Tobacco companies shaped consumer perceptions of menthol cigarettes. Menthol is not just a flavouring agent. Cigarette companies use menthol's ability to mask irritation and provide sensory effects to make menthol cigarettes appeal to youth and health-concerned smokers, in part because menthol makes low-tar cigarettes more palatable. Consistent with targeted marketing, youths, women and African Americans disproportionately smoke menthols. There appear to be complex interactions with addictive effects of nicotine. The ubiquitous addition of menthol by tobacco companies to over 90% of all tobacco products, whether labelled ‘menthol’ or not, demonstrates that menthol is not simply a flavour or brand. Menthol imparts sensory characteristics to cigarettes and has a complex interaction with nicotine that affects smoking behaviour whether it is perceived or not, or whether cigarettes containing menthol are marketed as ‘menthol’ or not. Adding menthol increases fine particles in cigarette smoke, which have immediate adverse effects on the risk of heart attack.

Conclusion

Information from industry documents, confirmed by independent scientific literature, consistently demonstrates that menthol increases population harm from smoking by increasing initiation and reducing cessation in some groups. Menthol facilitates and increases smoking, which causes disease and death.

Menthol's potential effects on nicotine dependence: a tobacco industry perspective

OBJECTIVE

To examine what the tobacco industry knows about the potential effects menthol may have on nicotine dependence.

METHODS

A snowball strategy was used to systematically search the Legacy Tobacco Documents Library (http://legacy.library.ucsf.edu/) between 22 February and 29 April, 2010. Of the approximately 11 million documents available in the Legacy Tobacco Documents Library, the iterative searches returned tens of thousands of results. We qualitatively analysed a final collection of 309 documents relevant the effects of menthol on nicotine dependence.

RESULTS

The tobacco industry knows that menthol overrides the harsh taste of tobacco and alleviates nicotine's irritating effects, synergistically interacts with nicotine, stimulates the trigeminal nerve to elicit a 'liking' response for a tobacco product, and makes low tar, low nicotine tobacco products more acceptable to smokers than non-mentholated low delivery products.

CONCLUSION

Menthol is not only used in cigarettes as a flavour additive; tobacco companies know that menthol also has sensory effects and interacts with nicotine to produce tobacco products that are easier to smoke, thereby making it easier to expose smokers, especially those who are new and uninitiated, to the addictive power of nicotine.

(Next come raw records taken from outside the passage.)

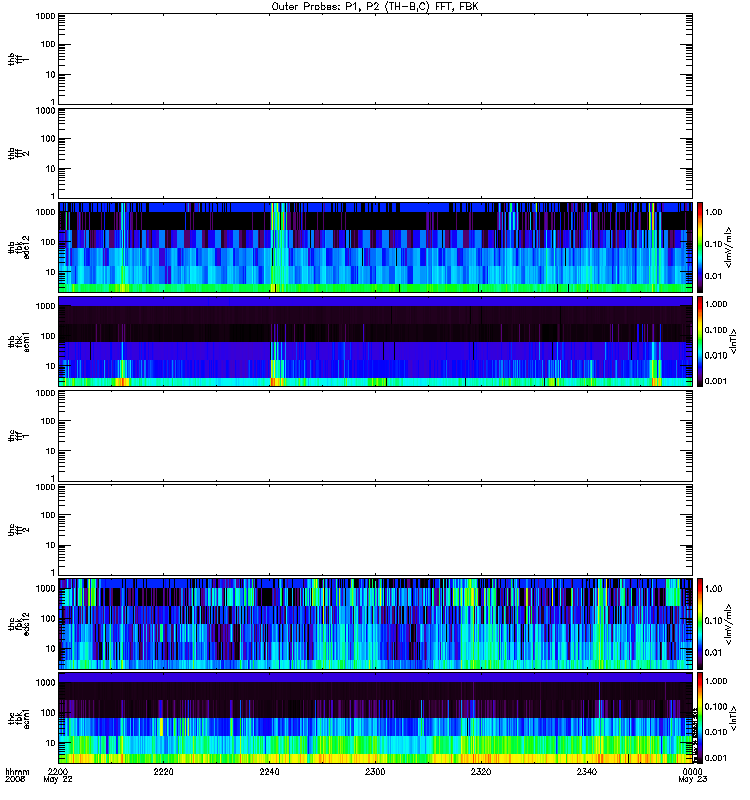Viewport: 750px width, 800px height.
Task: Click the May 23 end date label
Action: pyautogui.click(x=692, y=779)
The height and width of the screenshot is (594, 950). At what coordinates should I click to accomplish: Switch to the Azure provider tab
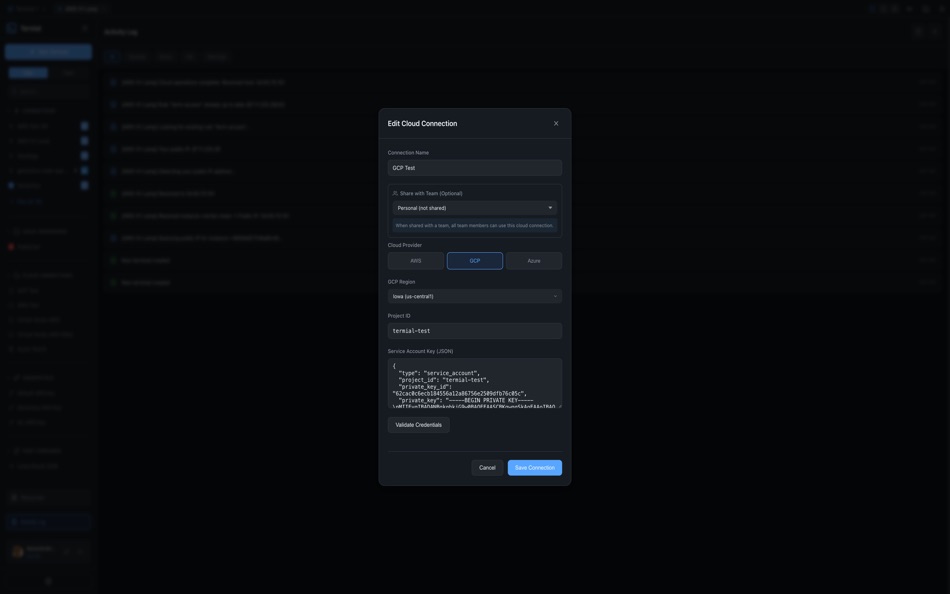(533, 258)
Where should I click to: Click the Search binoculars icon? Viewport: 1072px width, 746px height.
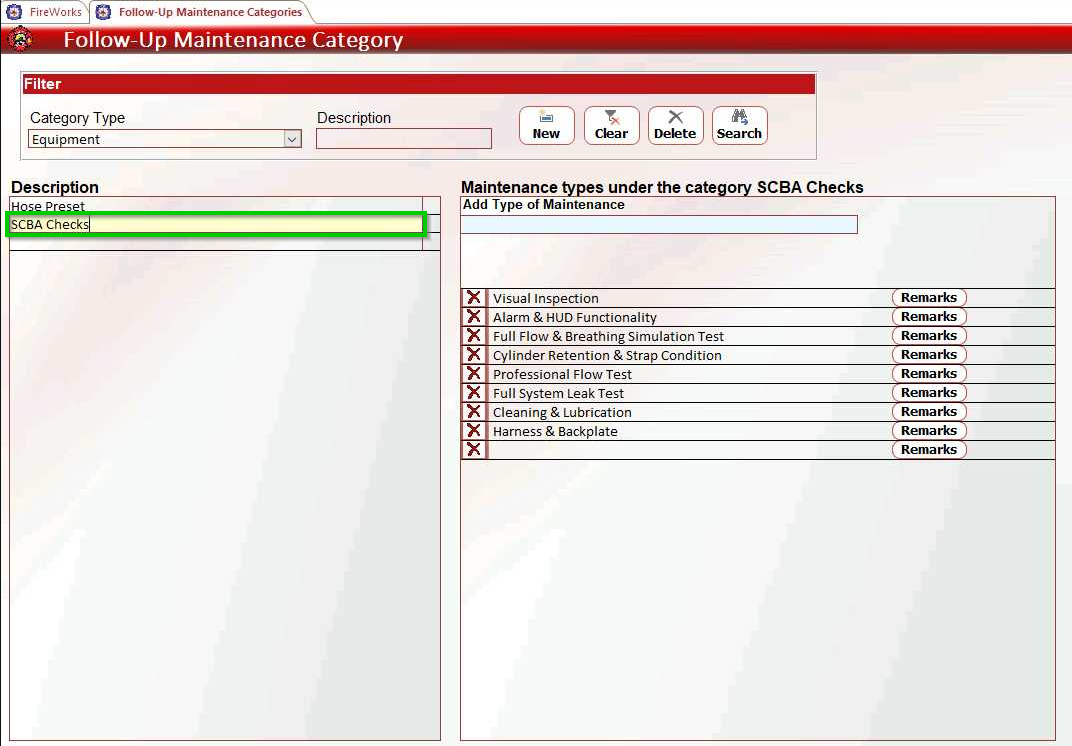pos(739,125)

Tobacco documents research methodology

Tobacco documents research has developed into a thriving academic enterprise since its inception in 1995. The technology supporting tobacco documents archiving, searching and retrieval has improved greatly since that time, and consequently tobacco documents researchers have considerably more access to resources than was the case when researchers had to travel to physical archives and/or electronically search poorly and incompletely indexed documents. The authors of the papers presented in this supplement all followed the same basic research methodology. Rather than leave the reader of the supplement to read the same discussion of methods in each individual paper, presented here is an overview of the methods all authors followed. In the individual articles that follow in this supplement, the authors present the additional methodological information specific to their topics. This brief discussion also highlights technological capabilities in the Legacy Tobacco Documents Library and updates methods for organising internal tobacco documents data and findings.